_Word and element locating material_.

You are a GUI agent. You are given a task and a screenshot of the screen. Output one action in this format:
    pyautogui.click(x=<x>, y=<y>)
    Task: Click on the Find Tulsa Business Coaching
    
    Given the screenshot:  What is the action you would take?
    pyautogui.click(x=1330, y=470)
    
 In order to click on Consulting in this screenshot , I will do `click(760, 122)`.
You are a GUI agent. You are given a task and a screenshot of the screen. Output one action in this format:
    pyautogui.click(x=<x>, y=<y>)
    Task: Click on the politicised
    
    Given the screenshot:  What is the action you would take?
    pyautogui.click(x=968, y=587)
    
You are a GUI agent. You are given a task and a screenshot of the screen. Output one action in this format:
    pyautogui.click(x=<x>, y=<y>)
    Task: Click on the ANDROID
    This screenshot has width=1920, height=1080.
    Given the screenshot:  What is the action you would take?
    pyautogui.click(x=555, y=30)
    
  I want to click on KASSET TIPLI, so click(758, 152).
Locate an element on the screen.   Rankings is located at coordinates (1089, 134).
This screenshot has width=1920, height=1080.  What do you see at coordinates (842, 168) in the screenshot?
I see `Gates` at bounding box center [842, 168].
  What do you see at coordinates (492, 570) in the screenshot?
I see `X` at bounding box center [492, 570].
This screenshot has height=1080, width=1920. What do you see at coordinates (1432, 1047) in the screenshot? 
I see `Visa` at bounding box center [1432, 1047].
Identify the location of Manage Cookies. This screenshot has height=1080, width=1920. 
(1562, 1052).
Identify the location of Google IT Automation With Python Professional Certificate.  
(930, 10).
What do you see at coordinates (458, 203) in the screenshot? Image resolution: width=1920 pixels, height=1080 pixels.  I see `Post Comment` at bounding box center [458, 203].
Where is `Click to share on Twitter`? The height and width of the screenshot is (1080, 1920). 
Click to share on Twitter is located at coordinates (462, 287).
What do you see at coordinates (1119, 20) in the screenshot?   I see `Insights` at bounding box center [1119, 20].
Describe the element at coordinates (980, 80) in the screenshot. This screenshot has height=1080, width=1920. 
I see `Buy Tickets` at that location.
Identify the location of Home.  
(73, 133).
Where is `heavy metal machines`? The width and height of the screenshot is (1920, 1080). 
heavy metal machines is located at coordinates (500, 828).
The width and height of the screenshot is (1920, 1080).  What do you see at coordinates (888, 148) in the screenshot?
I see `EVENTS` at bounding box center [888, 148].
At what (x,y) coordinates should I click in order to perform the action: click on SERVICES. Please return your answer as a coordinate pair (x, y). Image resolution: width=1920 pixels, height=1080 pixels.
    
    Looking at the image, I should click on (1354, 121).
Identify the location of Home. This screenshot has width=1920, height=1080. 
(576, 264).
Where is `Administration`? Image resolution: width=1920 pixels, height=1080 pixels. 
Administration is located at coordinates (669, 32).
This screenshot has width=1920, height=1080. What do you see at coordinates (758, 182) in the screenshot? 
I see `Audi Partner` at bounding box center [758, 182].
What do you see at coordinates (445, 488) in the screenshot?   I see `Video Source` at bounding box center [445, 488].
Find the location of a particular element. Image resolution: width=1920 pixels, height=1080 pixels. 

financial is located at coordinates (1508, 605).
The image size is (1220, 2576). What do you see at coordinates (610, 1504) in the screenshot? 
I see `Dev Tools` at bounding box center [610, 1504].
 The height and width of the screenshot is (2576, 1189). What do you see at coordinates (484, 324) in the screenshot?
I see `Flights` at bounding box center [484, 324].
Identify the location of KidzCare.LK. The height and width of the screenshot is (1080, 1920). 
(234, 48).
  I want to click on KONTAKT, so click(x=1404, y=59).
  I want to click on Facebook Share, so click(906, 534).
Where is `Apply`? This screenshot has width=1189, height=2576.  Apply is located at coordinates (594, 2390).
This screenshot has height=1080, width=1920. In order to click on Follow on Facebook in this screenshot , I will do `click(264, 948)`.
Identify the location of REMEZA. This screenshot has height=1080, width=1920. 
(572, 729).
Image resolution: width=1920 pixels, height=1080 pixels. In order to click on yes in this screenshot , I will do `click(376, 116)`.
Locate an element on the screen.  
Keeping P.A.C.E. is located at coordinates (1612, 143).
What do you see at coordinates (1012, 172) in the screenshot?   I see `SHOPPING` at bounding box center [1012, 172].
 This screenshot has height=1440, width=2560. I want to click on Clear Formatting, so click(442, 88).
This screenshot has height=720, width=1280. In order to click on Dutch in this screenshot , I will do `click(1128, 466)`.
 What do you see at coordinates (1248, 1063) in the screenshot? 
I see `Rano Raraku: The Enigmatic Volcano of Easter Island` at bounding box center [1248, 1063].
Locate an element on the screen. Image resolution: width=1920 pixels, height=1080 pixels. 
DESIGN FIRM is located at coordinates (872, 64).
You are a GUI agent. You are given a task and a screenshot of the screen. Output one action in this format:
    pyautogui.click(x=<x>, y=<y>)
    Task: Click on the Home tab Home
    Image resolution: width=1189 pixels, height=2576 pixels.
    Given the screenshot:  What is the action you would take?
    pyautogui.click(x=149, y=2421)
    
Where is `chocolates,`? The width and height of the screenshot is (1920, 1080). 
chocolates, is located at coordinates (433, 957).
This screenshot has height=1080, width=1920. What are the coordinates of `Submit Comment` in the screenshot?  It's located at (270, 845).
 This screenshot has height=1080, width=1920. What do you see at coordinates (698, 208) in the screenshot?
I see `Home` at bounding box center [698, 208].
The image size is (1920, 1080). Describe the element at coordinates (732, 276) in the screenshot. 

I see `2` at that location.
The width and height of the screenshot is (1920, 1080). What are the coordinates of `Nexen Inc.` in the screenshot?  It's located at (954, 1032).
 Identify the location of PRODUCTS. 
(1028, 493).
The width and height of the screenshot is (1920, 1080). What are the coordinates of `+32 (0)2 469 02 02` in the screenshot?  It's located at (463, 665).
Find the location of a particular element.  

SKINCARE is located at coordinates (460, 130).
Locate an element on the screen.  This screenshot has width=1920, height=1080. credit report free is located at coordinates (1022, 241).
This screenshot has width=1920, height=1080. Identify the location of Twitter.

_Given task_.
Copy out, unchanged, the lines of the material above that begin with the line containing "What do you see at coordinates (1119, 20)" and continue through the line containing "(576, 264).", including both of those lines.

_Exercise response_.
What do you see at coordinates (1119, 20) in the screenshot?   I see `Insights` at bounding box center [1119, 20].
Describe the element at coordinates (980, 80) in the screenshot. This screenshot has height=1080, width=1920. 
I see `Buy Tickets` at that location.
Identify the location of Home.  
(73, 133).
Where is `heavy metal machines`? The width and height of the screenshot is (1920, 1080). 
heavy metal machines is located at coordinates (500, 828).
The width and height of the screenshot is (1920, 1080).  What do you see at coordinates (888, 148) in the screenshot?
I see `EVENTS` at bounding box center [888, 148].
At what (x,y) coordinates should I click in order to perform the action: click on SERVICES. Please return your answer as a coordinate pair (x, y). Image resolution: width=1920 pixels, height=1080 pixels.
    
    Looking at the image, I should click on (1354, 121).
Identify the location of Home. This screenshot has width=1920, height=1080. 
(576, 264).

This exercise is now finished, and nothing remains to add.